■ Exercise details
Pick out every line of the records below that contains the word "agent", matching case exactly, and copy each of those lines.

■ Task input
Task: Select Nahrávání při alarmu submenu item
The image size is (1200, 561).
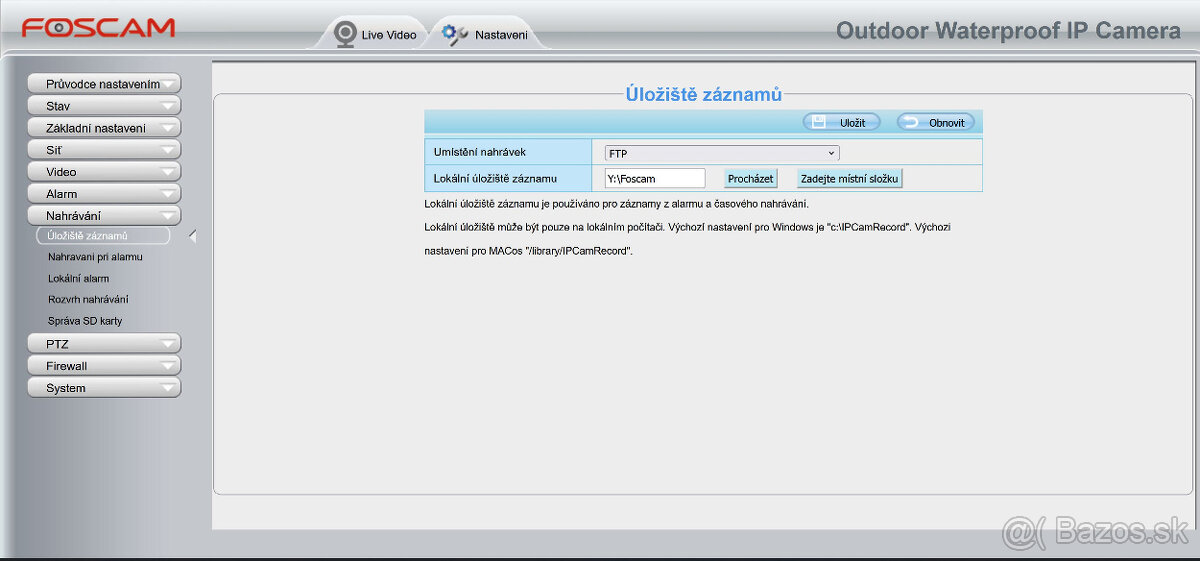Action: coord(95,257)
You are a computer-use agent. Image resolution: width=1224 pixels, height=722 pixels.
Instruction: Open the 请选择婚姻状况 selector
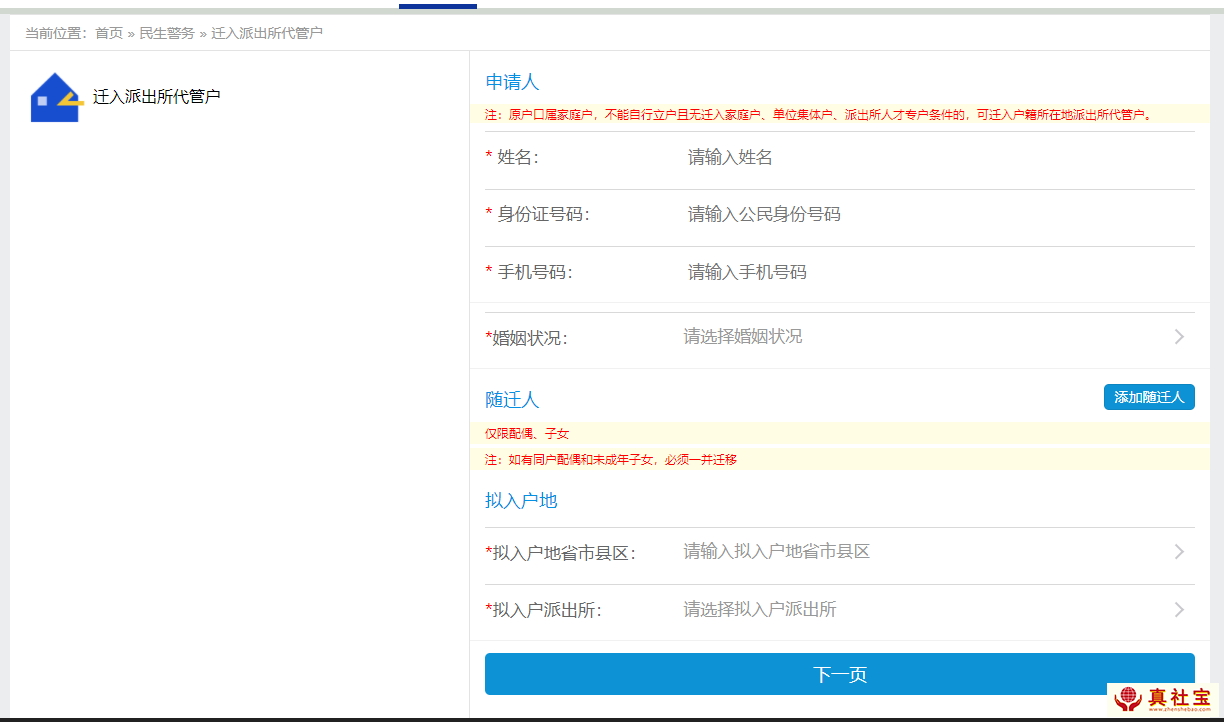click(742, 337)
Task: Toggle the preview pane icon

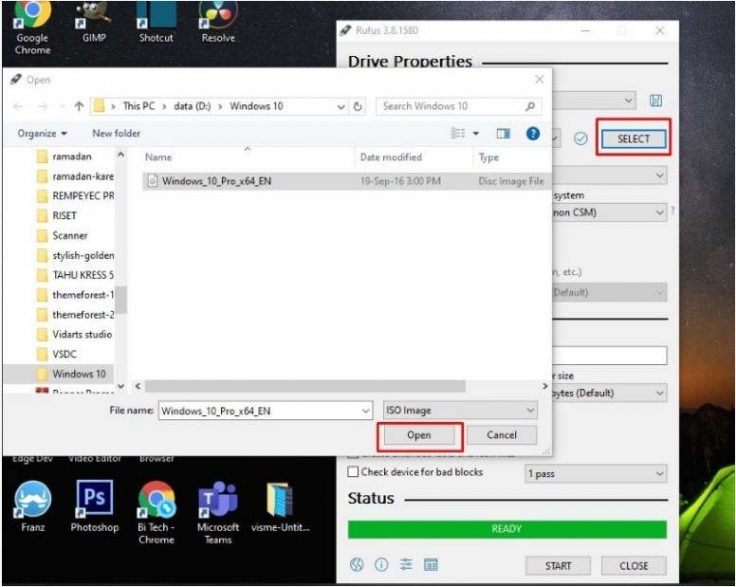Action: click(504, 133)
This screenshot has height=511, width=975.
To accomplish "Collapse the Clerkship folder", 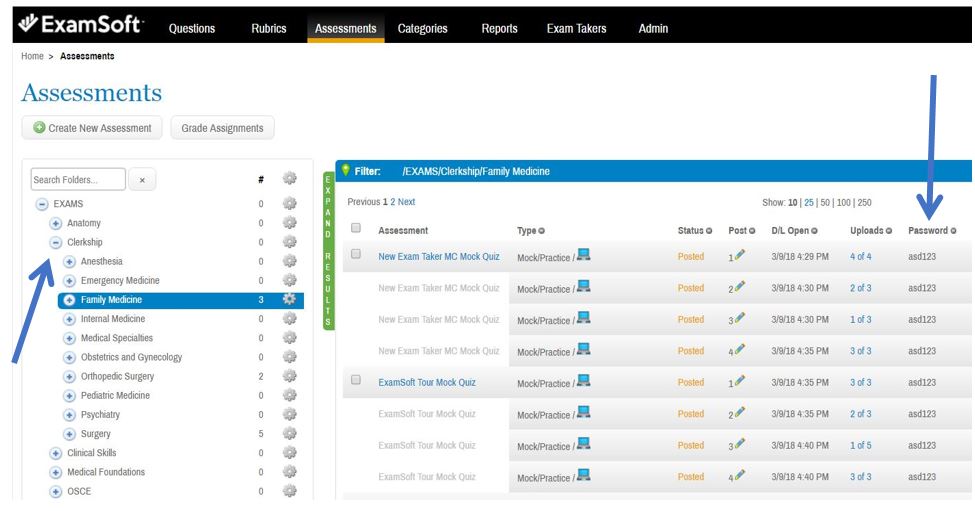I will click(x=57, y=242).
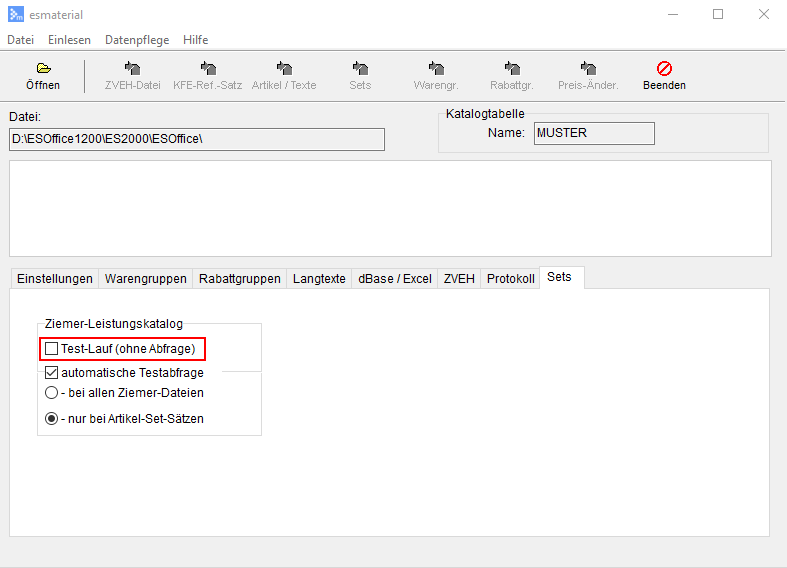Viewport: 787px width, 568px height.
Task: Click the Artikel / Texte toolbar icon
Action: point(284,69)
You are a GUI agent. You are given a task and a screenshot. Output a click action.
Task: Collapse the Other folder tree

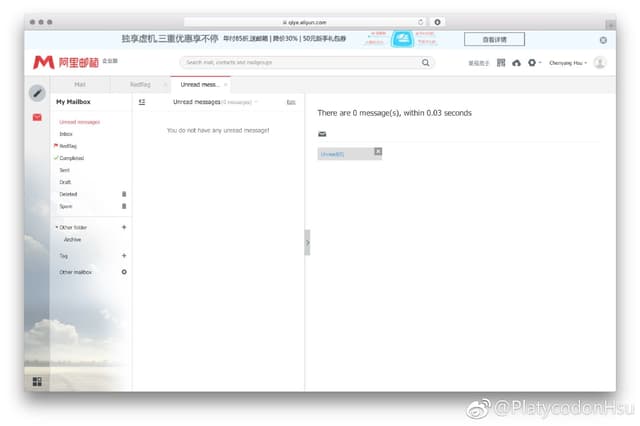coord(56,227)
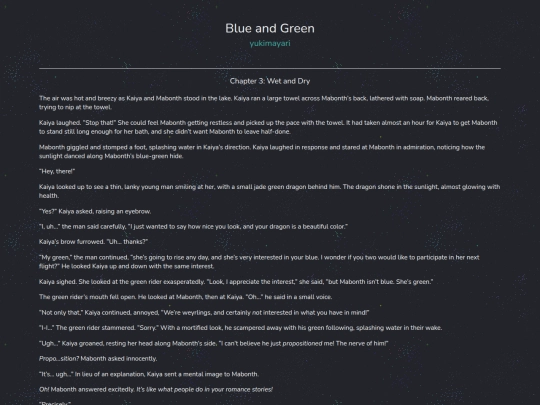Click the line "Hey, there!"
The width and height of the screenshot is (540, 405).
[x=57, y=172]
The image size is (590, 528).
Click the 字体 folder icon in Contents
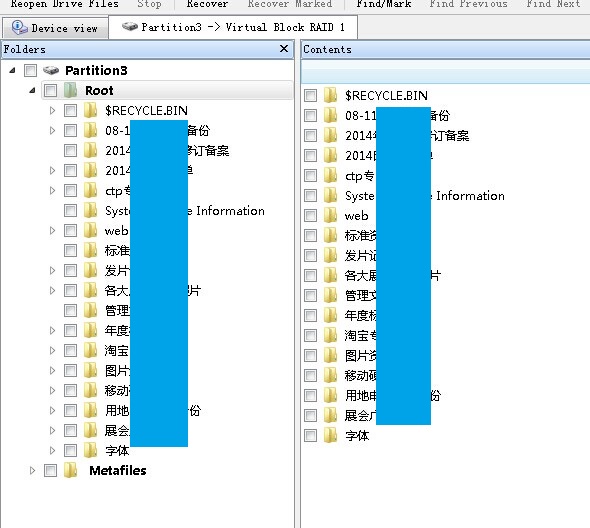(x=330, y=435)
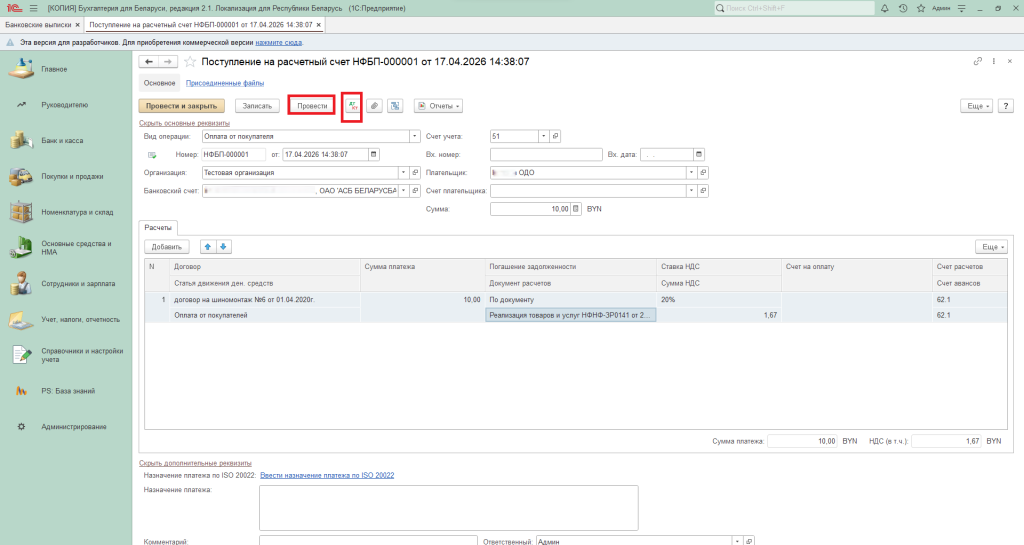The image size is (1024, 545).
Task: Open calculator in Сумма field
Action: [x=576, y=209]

■ Result for this exercise
You are a computer-use agent. Image resolution: width=1224 pixels, height=722 pixels.
You are a GUI agent. You are given a task and a screenshot. Output a click action.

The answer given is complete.